Künstliche Intelligenz war das Thema der mbuf-Arbeitsgruppe Betriebsrat am 11.Oktober. 27 Mitglieder haben sich über die rechtliche Einordnung und die sozialen Auswirkungen dieser Technologie, über Rahmenvereinbarungen des Betriebsrats und über Fallbeispiele für den praktischen Einsatz in Unternehmen ausgetauscht.

„Die rechtlichen Rahmenbedingungen für Künstliche Intelligenz sind noch weitgehend ungeklärt und hinken der technischen Entwicklung hinterher“, berichtet Thomas Dankert, einer der drei Leiter der mbuf-Arbeitsgruppe Betriebsrat. So lassen sich beispielsweise die von intelligenten Systemen erzeugten Inhalte nicht urheberrechtlich schützen, da die Systeme im rechtlichen Sinne keine Persönlichkeit darstellen und es bei den Ergebnissen auch keine Schöpfungshöhe gibt. Andererseits seien Systeme wie ChatGPT mit riesigen Datenmengen aus dem Internet trainiert worden, ohne dabei die Rechte Dritter zu beachten. Die Betreiberfirma OpenAI verweise darauf, dass der Nutzer sicherstellen muss, dass die Ergebnisse des Chatbots frei von Urheberrechten sind: „Das können die Anwender keinesfalls leisten, denn sie wissen ja nicht, woher die Quelldaten kommen“, erläutert Dankert.

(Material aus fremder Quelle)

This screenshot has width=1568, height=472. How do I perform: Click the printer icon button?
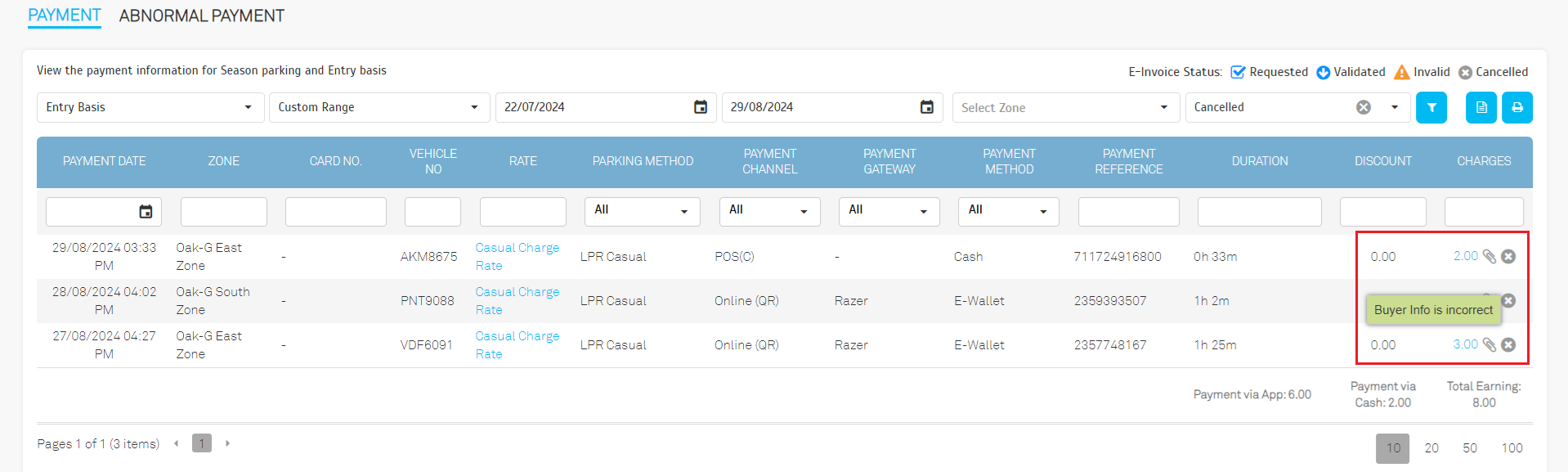tap(1516, 107)
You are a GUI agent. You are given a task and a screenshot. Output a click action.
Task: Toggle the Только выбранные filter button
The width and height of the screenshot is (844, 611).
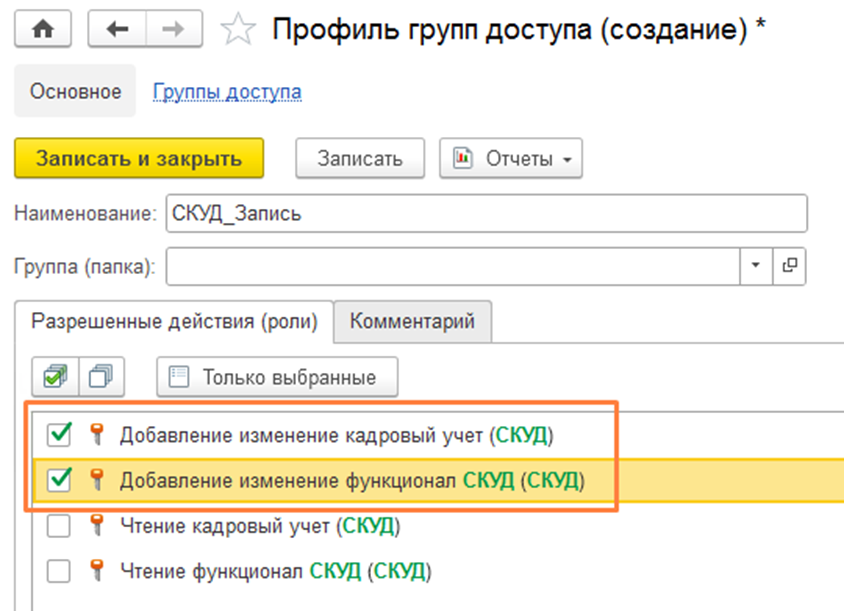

Die EU versucht gerade im AI Act die rechtlichen Rahmenbedingungen für Künstliche Intelligenz zu setzen. Die Systeme werden dabei in Risikokategorien eingeteilt. Je kritischer ein System ist, desto mehr Pflichten erlegt die Politik dem Technologieanbieter auf. „Das beginnt bei der Transparenz, wo ein Anbieter kenntlich machen muss, dass ein Text oder ein Bild von einem intelligenten System erzeugt wurde“, erläutert Dankert. „Im Rahmen der Qualitätssicherung müssen die Anbieter die Ergebnisse ihrer Systeme auf den Wahrheitsgehalt hin überprüfen. Zudem dürfen ihre Systeme die politische Willensbildung nicht aushebeln.“ Die konkrete Ausgestaltung der EU-Richtlinie wird erst dann sichtbar, wenn die Mitgliedsstaaten sie in nationales Recht umsetzen. Was Anbieter und Anwender allerdings realistischer Weise gar nicht leisten können, dürfte wohl auch nicht justiziabel sein.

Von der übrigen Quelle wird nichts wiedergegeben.